Esse processo de fazer as fotos virtualmente acabou se transformando num experimento sobre a linguagem da fotografia, para tentar expandir esse fazer fotográfico que se dá no encontro de uma ou mais pessoas. E contribuiu para que eu chegasse numa imagem mais estourada e numa materialidade granulada/pixelada, aproximando a fotografia do desenho e da gravura.

 

Autorretrato da série Antiédipo, de Fe Avila, 2021

O texto, que costura citações de autores que você leu durante o processo e reflexões feitas por você, está no final do livro. Como foi tomada a decisão de separar estes elementos na diagramação?

FA: No início do projeto do fotolivro o texto era incerto, queria convidar alguém para escrever e não conseguia decidir quem. Chegou um momento, no meio do processo, quando a sequência final das imagens já estava se desenhando, que decidi que era hora de assumir o risco e escrever o texto, junto com as citações de autores que fui lendo nesse período de dois anos.

Enquanto isso, a seleção das imagens que iriam para o livro foi uma etapa bem importante do trabalho e contou com a parceria do Vitor Casemiro e a escuta e olhares de várias pessoas.
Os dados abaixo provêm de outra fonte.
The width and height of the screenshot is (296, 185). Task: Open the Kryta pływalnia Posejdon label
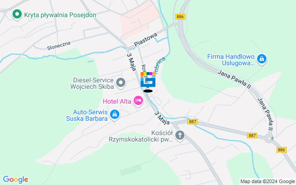coord(60,15)
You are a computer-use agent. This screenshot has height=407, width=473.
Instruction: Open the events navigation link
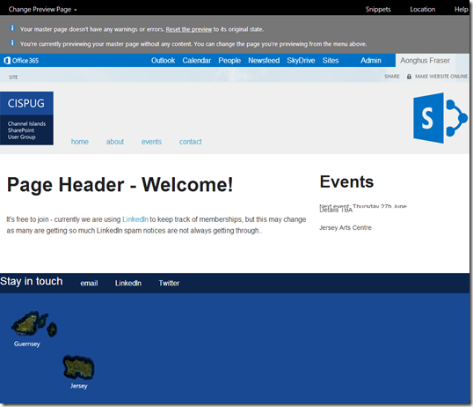[x=151, y=142]
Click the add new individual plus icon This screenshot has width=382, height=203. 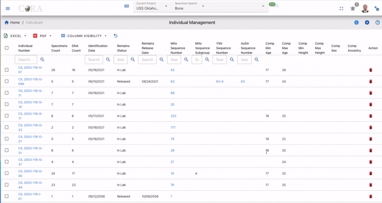pyautogui.click(x=367, y=22)
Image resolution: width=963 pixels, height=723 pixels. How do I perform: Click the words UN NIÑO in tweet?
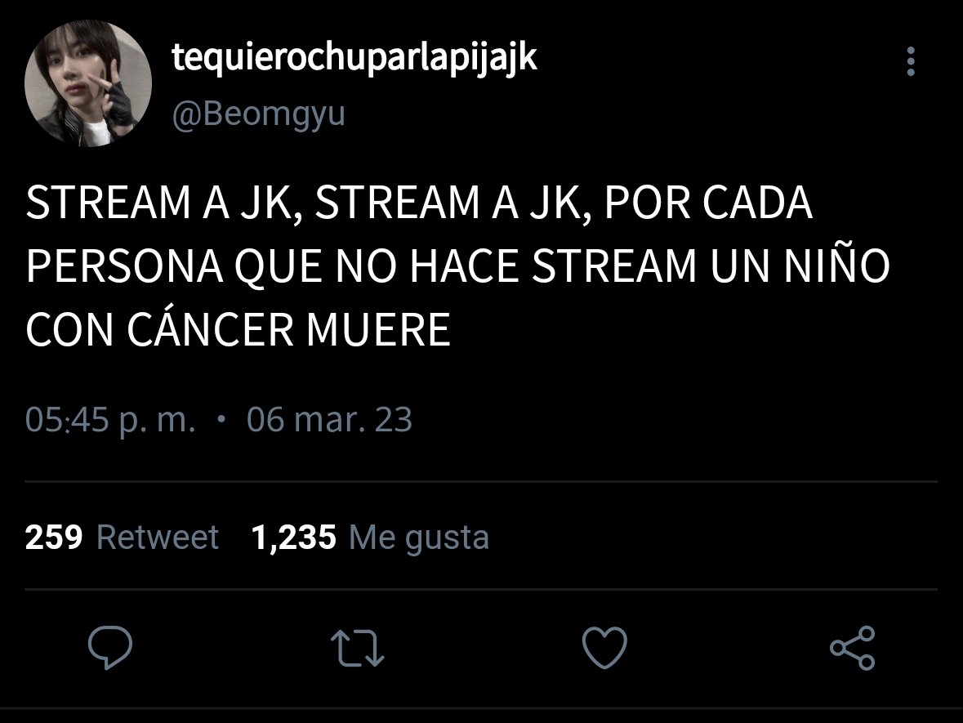pos(800,266)
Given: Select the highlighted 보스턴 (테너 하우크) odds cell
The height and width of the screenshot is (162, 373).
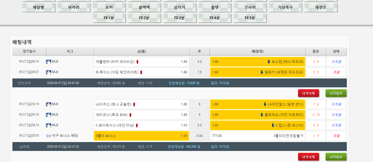Looking at the screenshot, I should [x=258, y=62].
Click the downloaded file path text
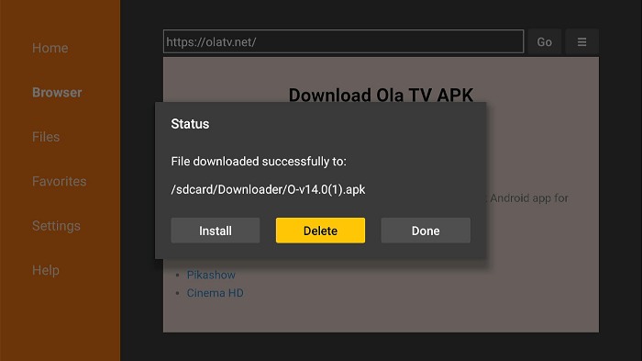 268,189
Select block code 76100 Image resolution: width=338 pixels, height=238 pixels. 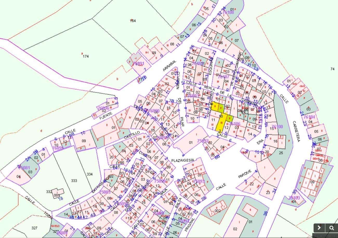click(x=277, y=127)
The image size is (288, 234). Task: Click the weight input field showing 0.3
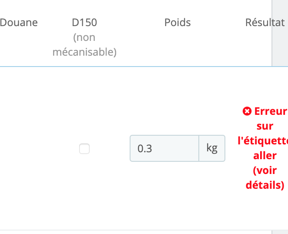coord(164,148)
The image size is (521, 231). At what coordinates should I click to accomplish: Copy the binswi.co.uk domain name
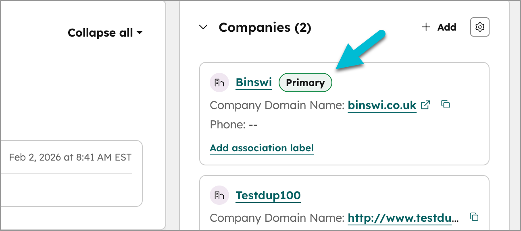pyautogui.click(x=445, y=105)
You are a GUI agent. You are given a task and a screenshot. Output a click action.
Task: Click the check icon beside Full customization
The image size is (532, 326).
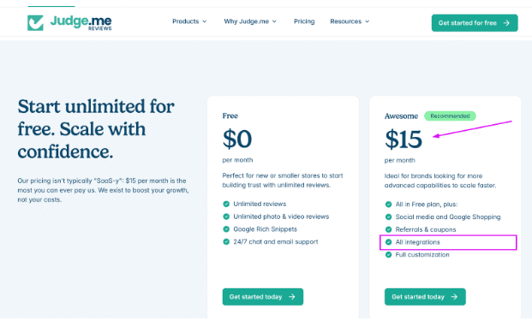[388, 255]
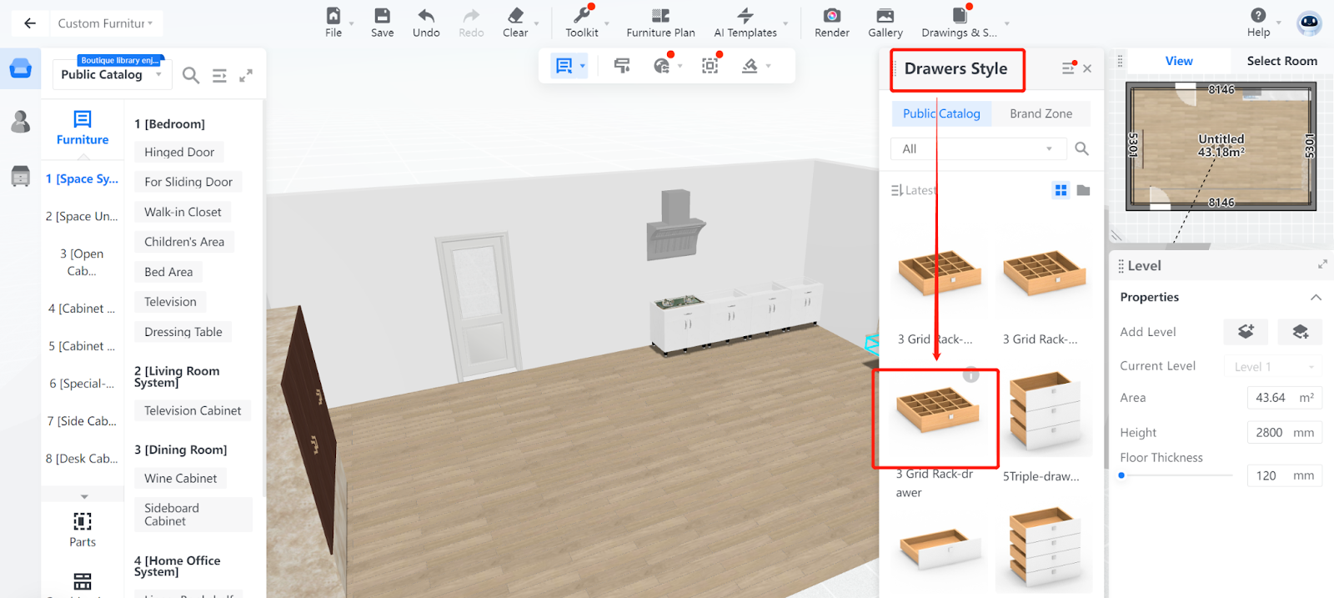Click the Undo arrow icon
Image resolution: width=1334 pixels, height=598 pixels.
[426, 16]
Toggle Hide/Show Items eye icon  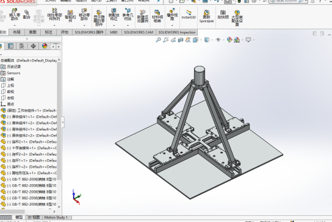218,40
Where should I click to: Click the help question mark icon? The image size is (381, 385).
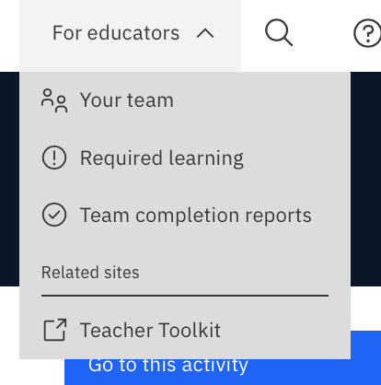[367, 33]
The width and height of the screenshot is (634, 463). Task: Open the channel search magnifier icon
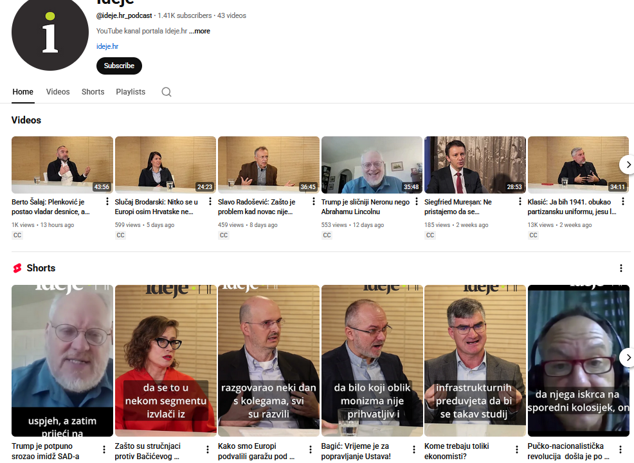[x=167, y=92]
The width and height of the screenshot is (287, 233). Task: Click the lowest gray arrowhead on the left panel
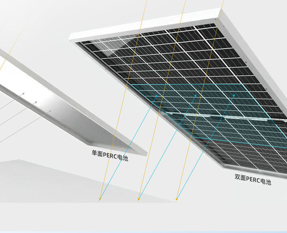click(x=50, y=111)
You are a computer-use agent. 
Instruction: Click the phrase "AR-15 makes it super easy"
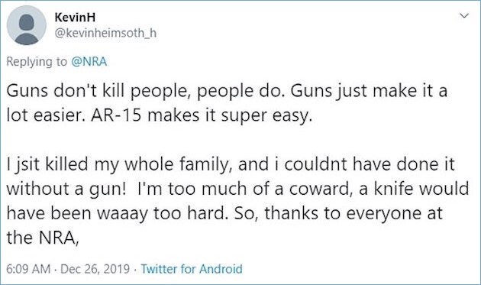click(x=202, y=115)
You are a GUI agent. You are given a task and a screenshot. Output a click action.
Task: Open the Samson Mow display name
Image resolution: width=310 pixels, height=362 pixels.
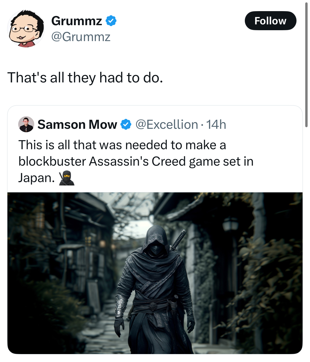click(77, 125)

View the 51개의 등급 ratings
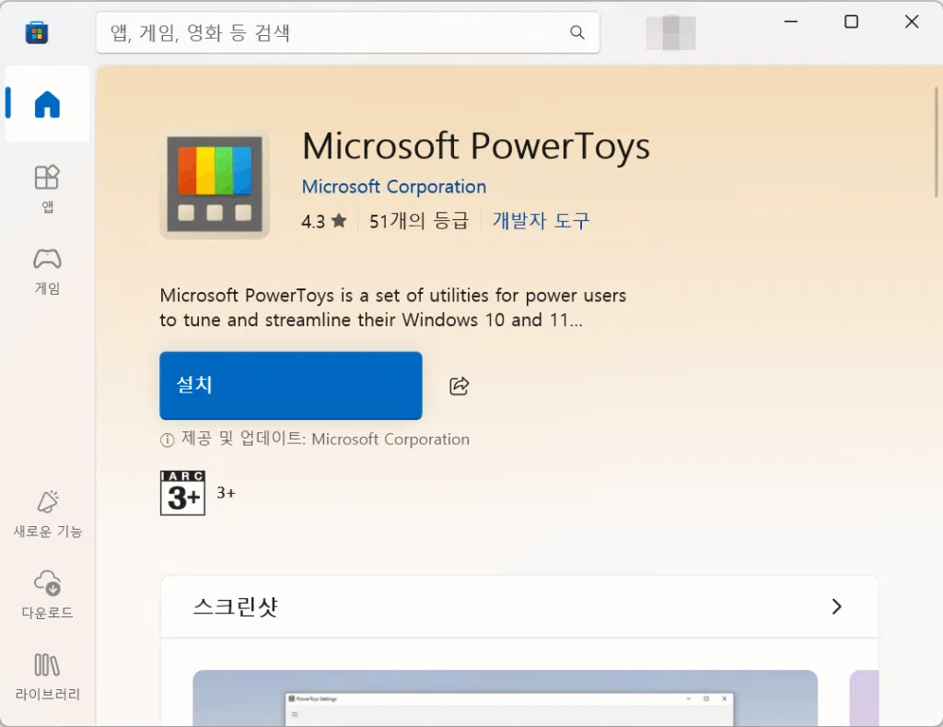pyautogui.click(x=419, y=220)
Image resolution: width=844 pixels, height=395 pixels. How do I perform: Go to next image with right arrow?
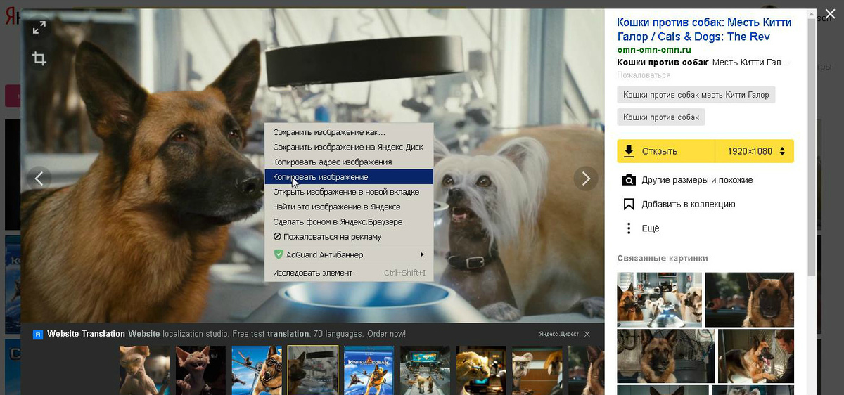[585, 179]
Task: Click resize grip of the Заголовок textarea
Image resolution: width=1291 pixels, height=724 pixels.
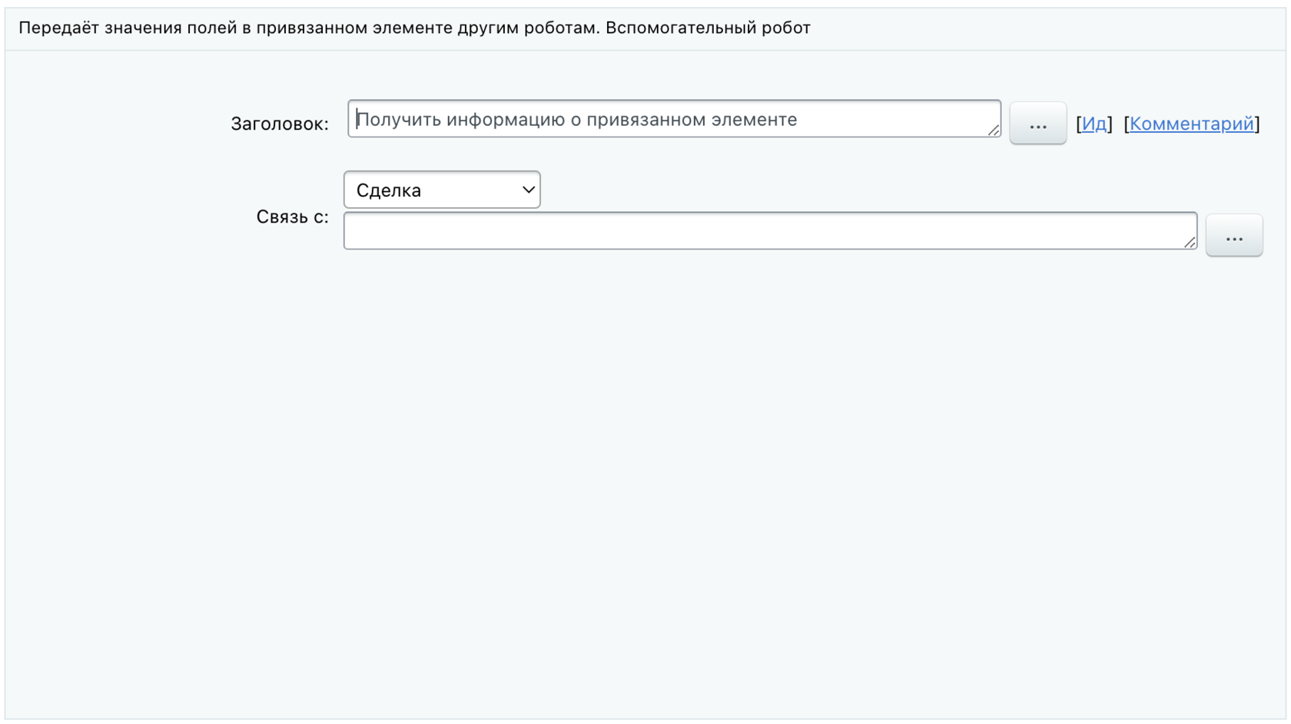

Quando montava a sequência das imagens pensava em um filme. O cinema é uma grande influência para meu olhar e enquadramento, a ideia era que cada uma das 33 imagens presentes no livro fossem frames de um fotofilme, onde os corpos se transformam enquanto vão se encontrando e se reconhecendo nesse labirinto de espelhos, feito de câmeras e telas. Acredito que as fotografias vistas na sequência têm uma narrativa forte e queria que o texto funcionasse em paralelo às imagens e não como legenda, e que, imagem e texto, pudessem ser lidos separados também. Ainda pensando em cinema, vejo a parte dos textos, nessa diagramação, como os créditos de um filme que sobem na tela depois da última cena, como se revelasse o que estava passando naquelas conversas e encontros enquanto fazíamos as imagens. ///

 

Fe Avila (São Paulo, 1981), pós-graduado em História da Arte, realizou a exposição Masculino dócil (2017) e publicou os fotolivros Corpo presente (2019) e No encontro tudo se dilui (2022). Artista em transformação, no presente trabalha com a fotografia e pensa na performance e na materialidade das imagens. Interessade em pensar a câmera como ferramenta para mediar uma outra forma de encontro, na experimentação da corporalidade e da performatividade para além das fronteiras de gênero.

Andressa Ce é editora independente, pesquisadora de fotolivros e artista visual criadora do projeto Histórias nem tão reais.